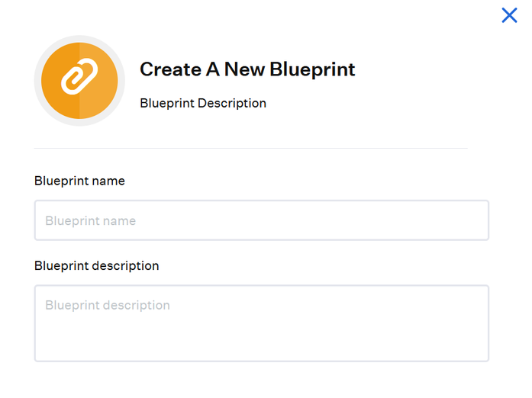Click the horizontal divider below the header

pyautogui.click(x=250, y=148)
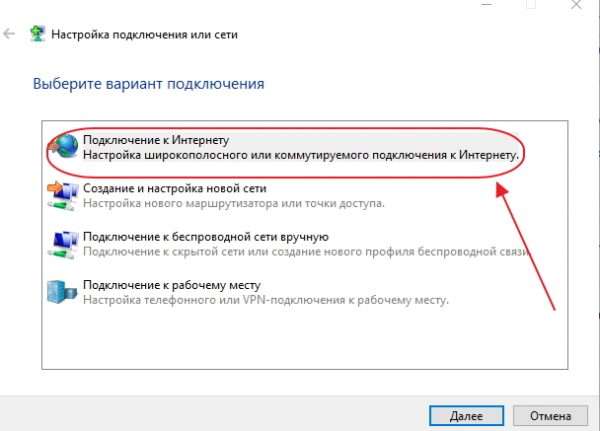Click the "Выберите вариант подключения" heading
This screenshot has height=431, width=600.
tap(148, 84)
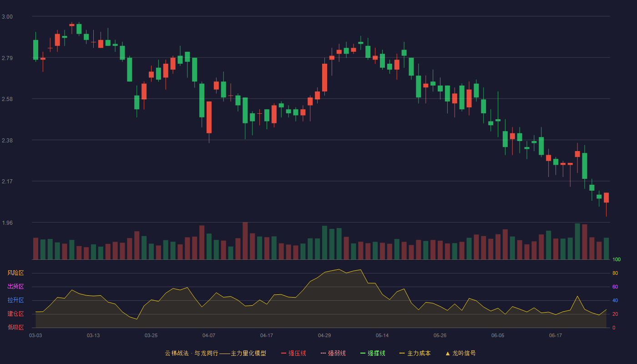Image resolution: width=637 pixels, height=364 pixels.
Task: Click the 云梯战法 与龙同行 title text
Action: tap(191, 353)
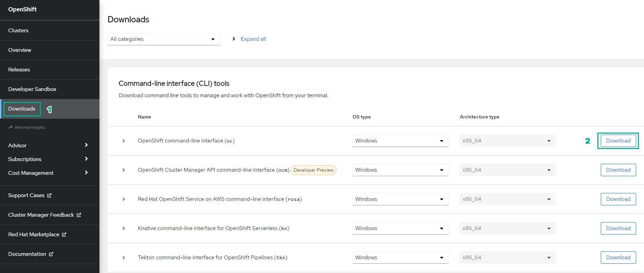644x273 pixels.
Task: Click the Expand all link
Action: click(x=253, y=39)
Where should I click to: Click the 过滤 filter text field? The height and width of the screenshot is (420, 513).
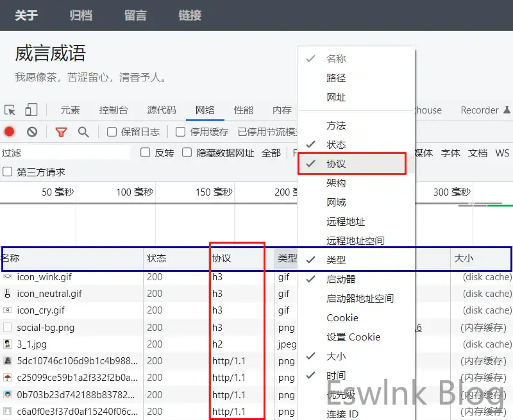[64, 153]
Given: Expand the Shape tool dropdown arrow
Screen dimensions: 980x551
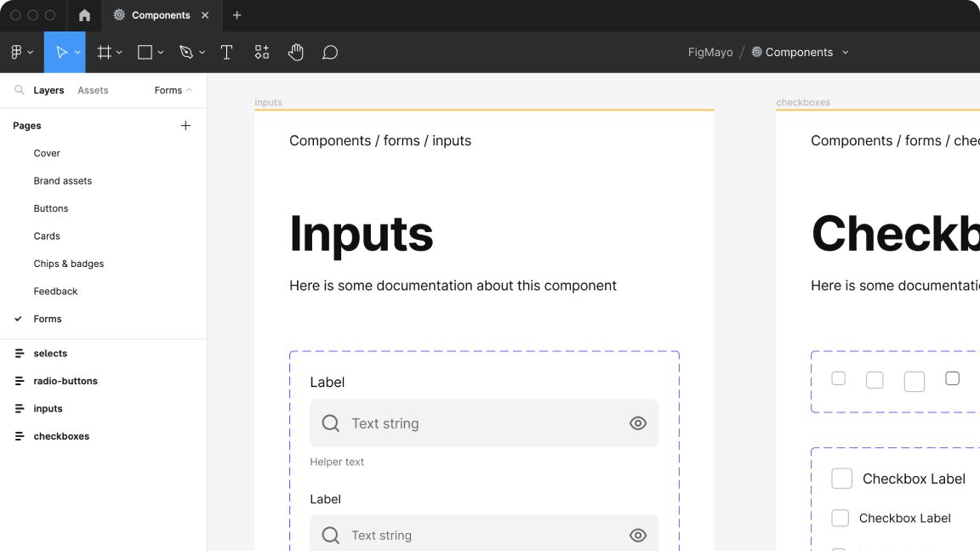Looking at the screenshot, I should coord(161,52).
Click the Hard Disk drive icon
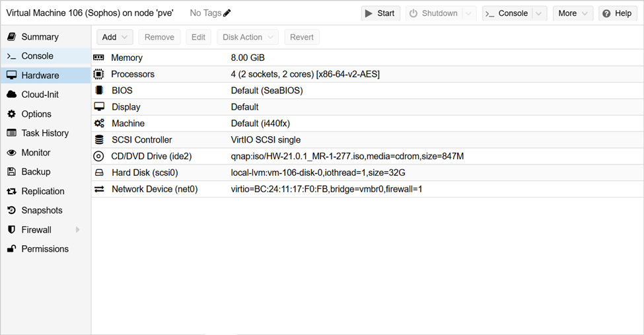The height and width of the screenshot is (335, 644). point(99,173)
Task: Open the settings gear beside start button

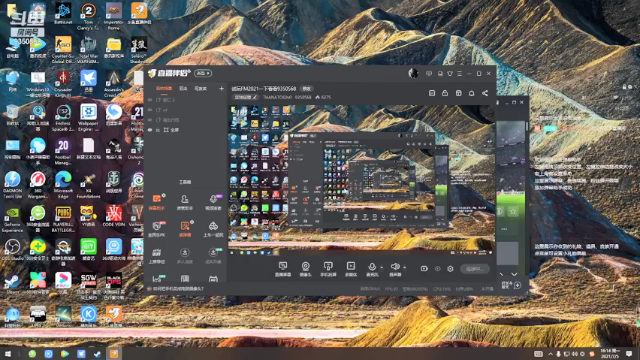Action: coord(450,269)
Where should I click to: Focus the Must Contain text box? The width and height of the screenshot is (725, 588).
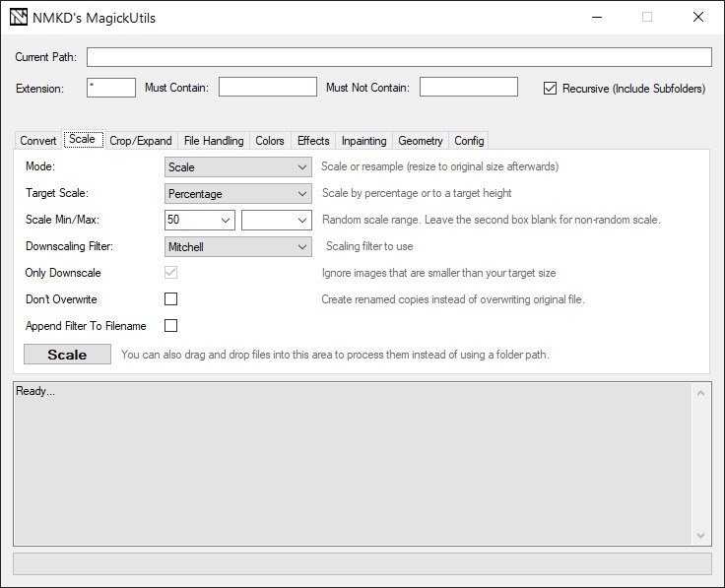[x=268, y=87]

________

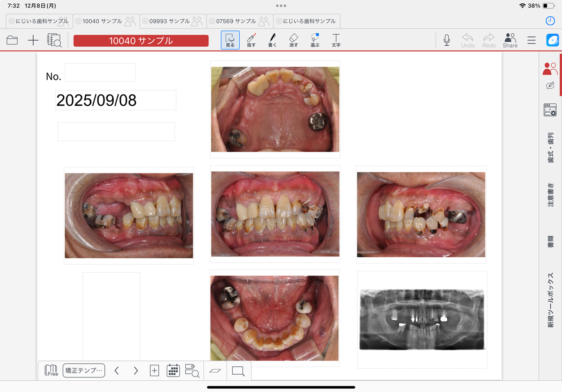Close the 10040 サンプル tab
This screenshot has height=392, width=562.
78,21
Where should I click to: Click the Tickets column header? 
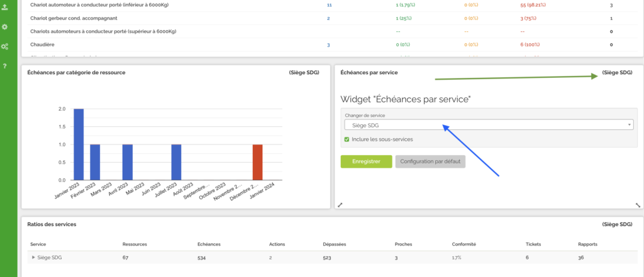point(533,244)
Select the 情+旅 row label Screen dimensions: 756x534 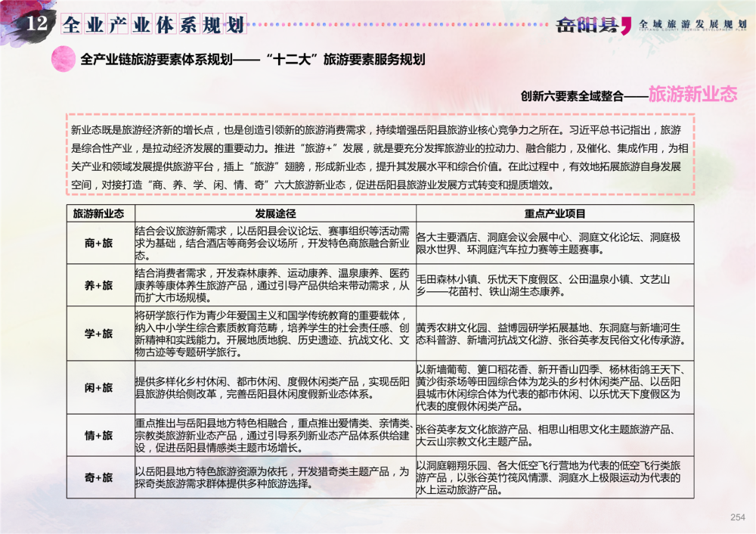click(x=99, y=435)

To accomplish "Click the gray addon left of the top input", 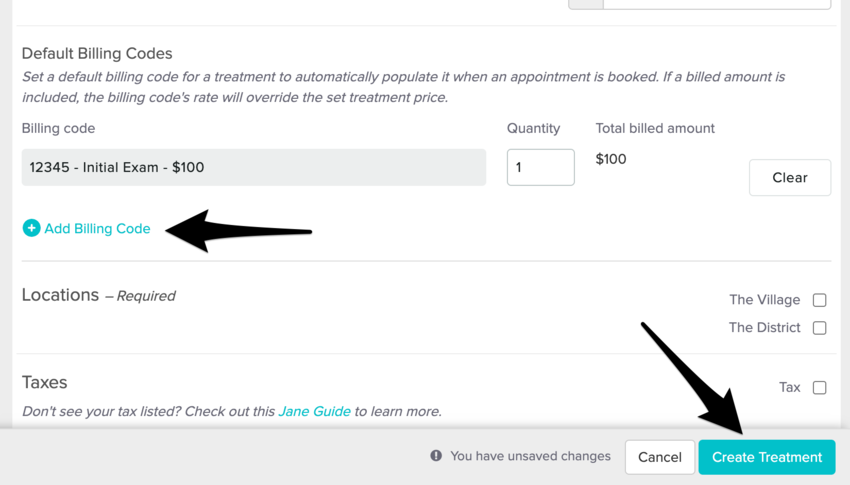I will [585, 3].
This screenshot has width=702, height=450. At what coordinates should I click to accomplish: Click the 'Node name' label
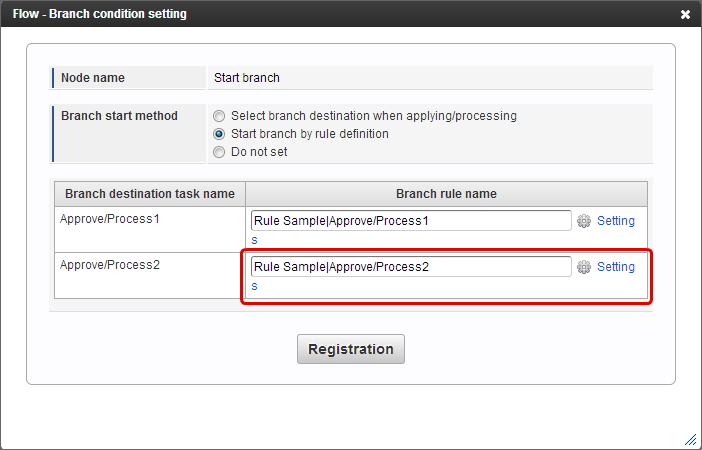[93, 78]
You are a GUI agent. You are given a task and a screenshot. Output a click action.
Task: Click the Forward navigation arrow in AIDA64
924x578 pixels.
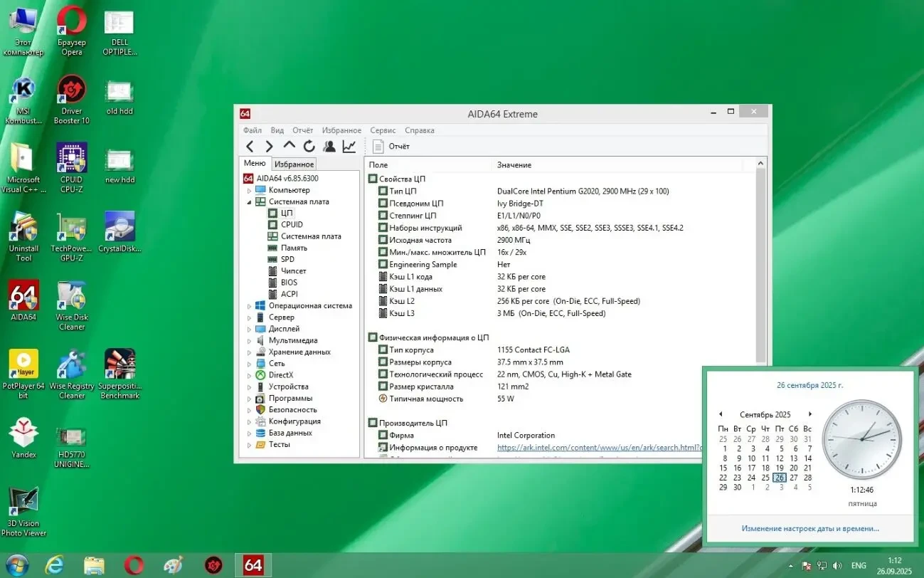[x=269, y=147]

________

Among the lines above, find those holding "arrow" and copy each one.

Given: Expand the Shape tool dropdown arrow
Task: Click the Forward navigation arrow in AIDA64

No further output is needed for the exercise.